The crazy thing? The ad is really good. It also resonated with a lot of viewers. Comments on the video include: “this was so progressive and body-positive that even as a woman I felt it,” and from a guy: “Took them about 40,000 years to realize that the hypermasculine, stereotyped male isn't really realistic for the majority of men in society. But thank God they got it, and got it right...”
Rik Strubel, the global vice president for Axe, proudly notes that women are an active part of the messaging now, rather than a mere object of the male gaze. “We saw that [women] seemed to be the strongest driver of sharing the film and saying, ‘Great, well done, that’s the kind of man we want.’ For example, there’s the girl driving the car, not the guy,” he says. “It’s just a little concept, but that was really picked up as a positive thing and that encouraged us as well.” The fact that Axe was lauded for showing a woman driving her boyfriend around shows just how far the brand was from any sort of message of gender equality.
Axe followed up in May this year with another campaign called “Is It OK For Guys?” with a video that showed a diverse group of young men asking Google queries like “Is it OK for guys to wear pink?” and “Is it OK to not like sports?” It currently has more than 550,000 views, while the English-accented Lynx version has over two million.
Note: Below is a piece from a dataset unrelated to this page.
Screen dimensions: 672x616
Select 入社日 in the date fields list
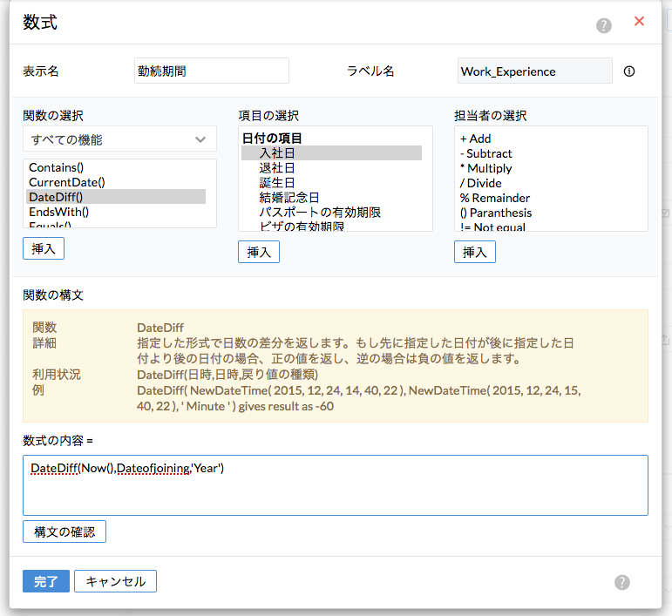(x=277, y=153)
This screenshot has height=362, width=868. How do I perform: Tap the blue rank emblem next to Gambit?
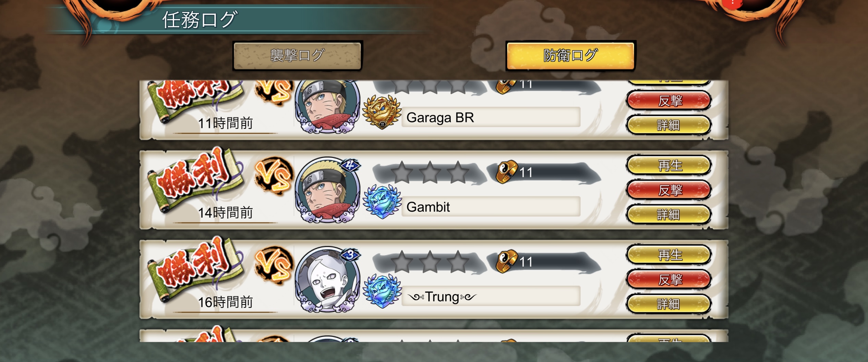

In a press release about the new campaign, the brand even uttered the phrase “toxic masculinity.” Axe has gone introspective, y’all.
This was not a sudden awakening for the company, but rather the culmination of several years of research, going back to 2014. “We found something quite common across different countries,” says Strubel. “We found this notion of ‘I am not the guy that my father used to be. I want to express myself in more fluid ways of masculinity today.’”
Axe partnered with a research company that primarily focuses on men’s issues, Promundo, as well as the United States Institutes of Peace, to unveil some research about what they are calling “The Man Box,” meaning men feeling liked they’re boxed in to certain behavioral expectations. The research revealed that a majority of men in the US, the UK, and Mexico felt pressure to act strong even when they were scared, to be the primary breadwinners, and to not ask for help with personal problems, among other things. The consequence is that these men are more likely to have perpetrated bullying and sexual harassment. Axe has also teamed up with anti-bullying organization Ditch the Label and The Representation Project, which is screening a film at college campuses called The Mask You Live In, featuring boys and young men “negotiating America’s narrow definition of masculinity.”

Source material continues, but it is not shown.